▶ [Elenco dei compiti]:
**1)** Nel testo sul Medio Oriente, rinomina "Generale" in "comandante" e riscrivi il passo che comincia con "Chi bene lo" e finisce con "dalle connotazioni divergenti.".
**2)** Rispondi a queste domande sul testo relativo al Medio Oriente:
(a) Quante volte Gerusalemme fu persa e riconquistata?
(b) In quale mese e anno Edmund Allenby entrò nella città?
(c) Per quanti anni Gaza fu controllata dall'Egitto?

▶ [Testo citato]:
In Medio Oriente serve ridare speranza alla parola
Urishalim, Yerushalayim, al-Quds, Gerusalemme: è anche nella molteplicità dei suoi nomi che si riflette tutta la complessità mediorientale, spirituale e geopolitica. Una complessità legata anche a questa città, che nel corso della sua storia ha subito oltre venti assedi e fu persa e riconquistata 44 volte. Fulcro religioso dei tre grandi credo monoteistici si è meritata l’appellativo di «Santa»: luogo in cui gli angeli vi discesero, i Profeti vi predicarono e lì vennero sepolti. Per gli Ebrei, sede dell’unico Tempio, segno di unità, custode dell’Arca dell’Alleanza; per i Cristiani luogo del martirio di Gesù e della sua ascesa al cielo, così come in sella a un destriero mistico ascese Maometto dalla Cupola della Roccia, quella dorata, che si staglia su tutta la città. Un luogo che merita rispetto per ciò che simbolizza.
Chi bene lo comprese fu Edmund Allenby, il Generale britannico che nel dicembre del 1917 entrò vittorioso nella città per prenderne possesso, non a cavallo, ma a piedi. In segno di deferenza, stemperando volutamente il senso di conquista militare.
Sebbene in epoca antica il suo nome significasse «città preziosa», Gaza non ha nulla di questo. Alla luce della sua drammatica storia recente, controllata dall’Egitto per 19 anni poi, dal 1967 invasa dalle forze israeliane, sottoposta ad amministrazione militare, infine, governata in maniera autocratica da un’organizzazione fondamentalista nel 2006, le dovrebbe essere attribuito il titolo di «martire». Un sostantivo dalla duplice valenza e dalle connotazioni divergenti.

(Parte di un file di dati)
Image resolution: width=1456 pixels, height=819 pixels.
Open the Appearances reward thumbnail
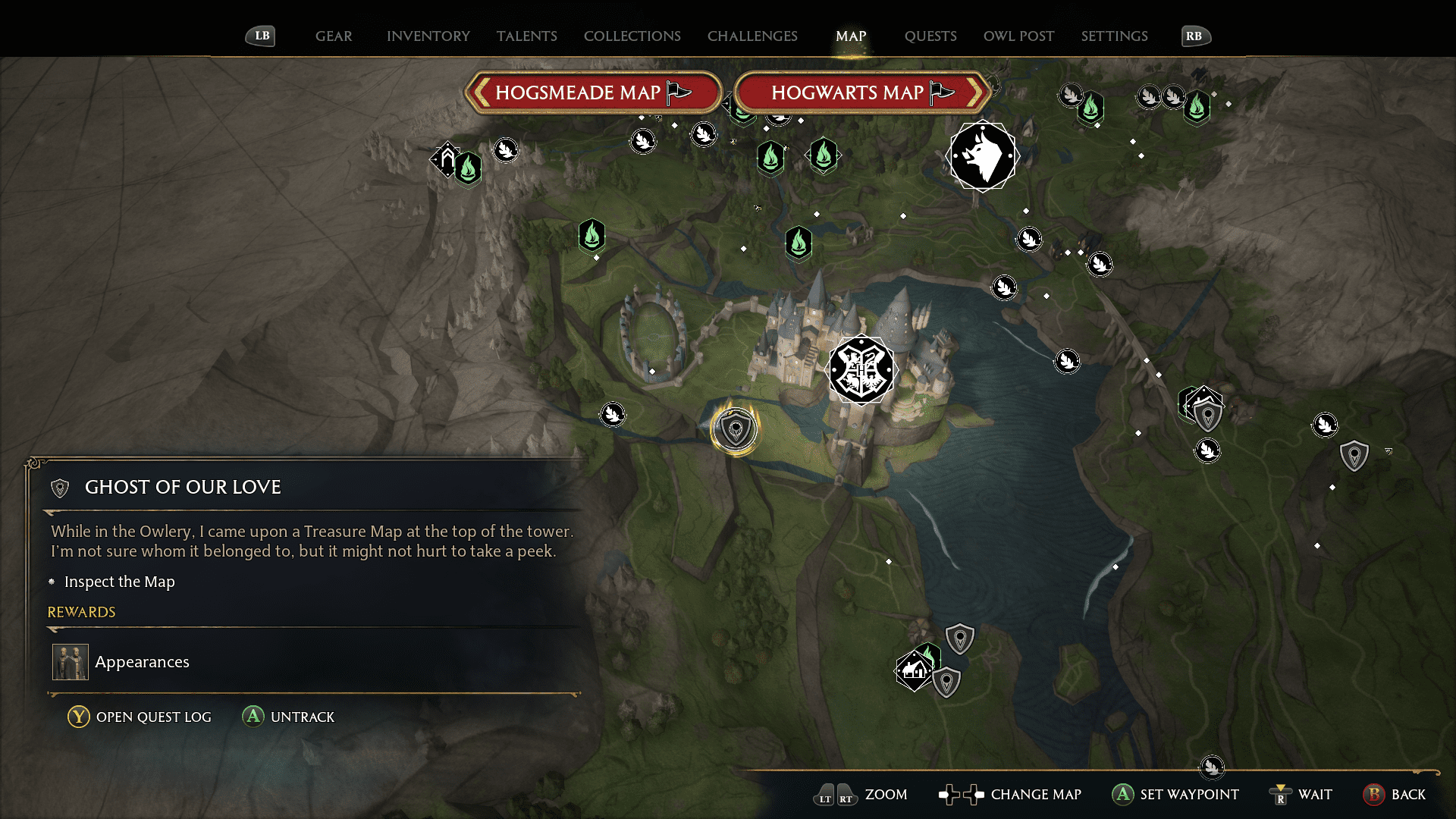pos(70,661)
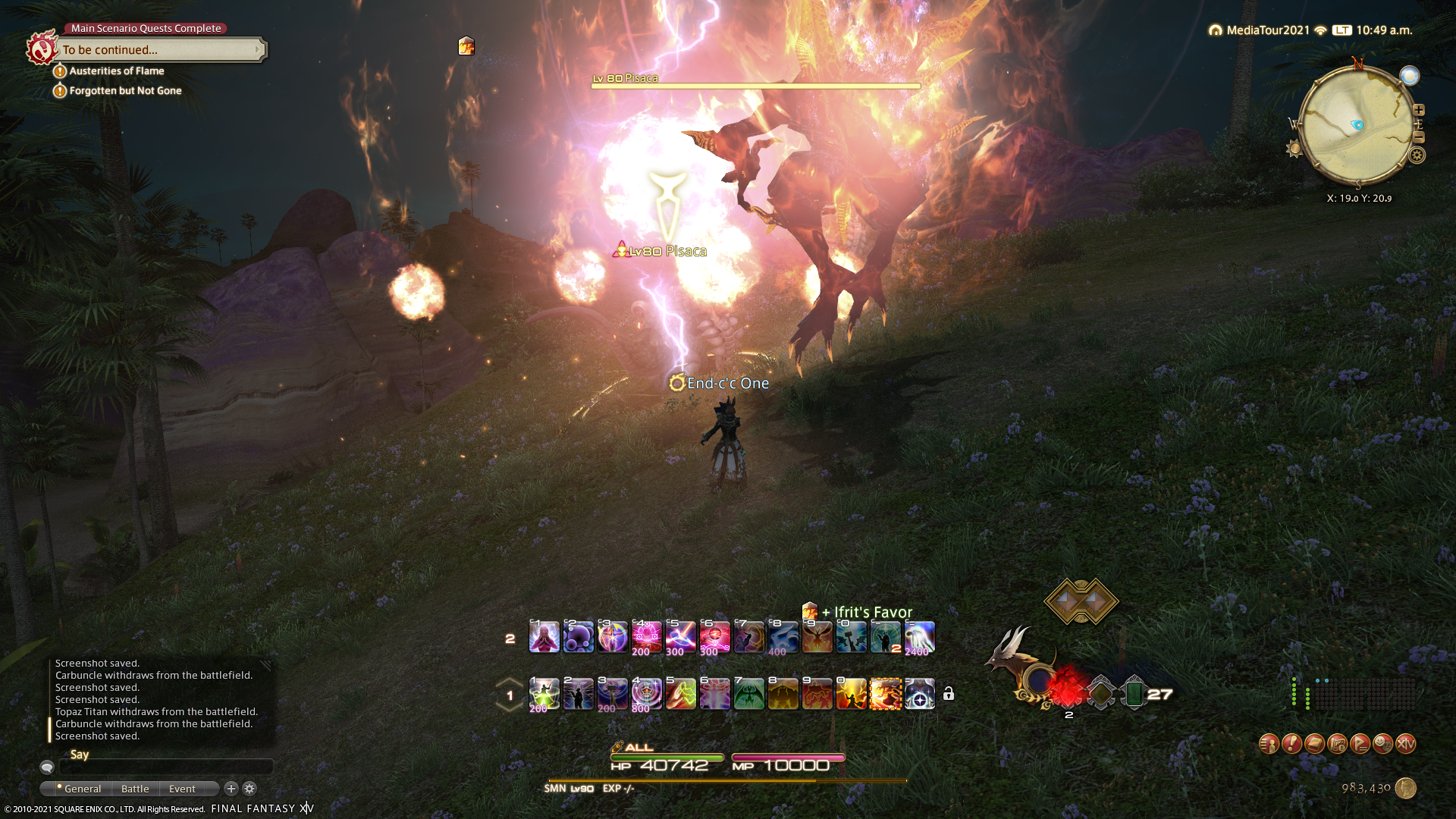Screen dimensions: 1456x819
Task: Open the Duty exclamation-mark menu icon
Action: click(1291, 744)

▶ [Risposte]:
**1)**
Chi bene lo comprese fu Edmund Allenby, il comandante britannico che nel dicembre del 1917 entrò vittorioso nella città per prenderne possesso, non a cavallo, ma a piedi. In segno di deferenza, stemperando volutamente il senso di conquista militare.
Sebbene in epoca antica il suo nome significasse «città preziosa», Gaza non ha nulla di questo. Alla luce della sua drammatica storia recente, controllata dall’Egitto per 19 anni poi, dal 1967 invasa dalle forze israeliane, sottoposta ad amministrazione militare, infine, governata in maniera autocratica da un’organizzazione fondamentalista nel 2006, le dovrebbe essere attribuito il titolo di «martire». Un sostantivo dalla duplice valenza e dalle connotazioni divergenti.

**2)**
(a) 44 volte.
(b) Nel dicembre del 1917.
(c) Per 19 anni.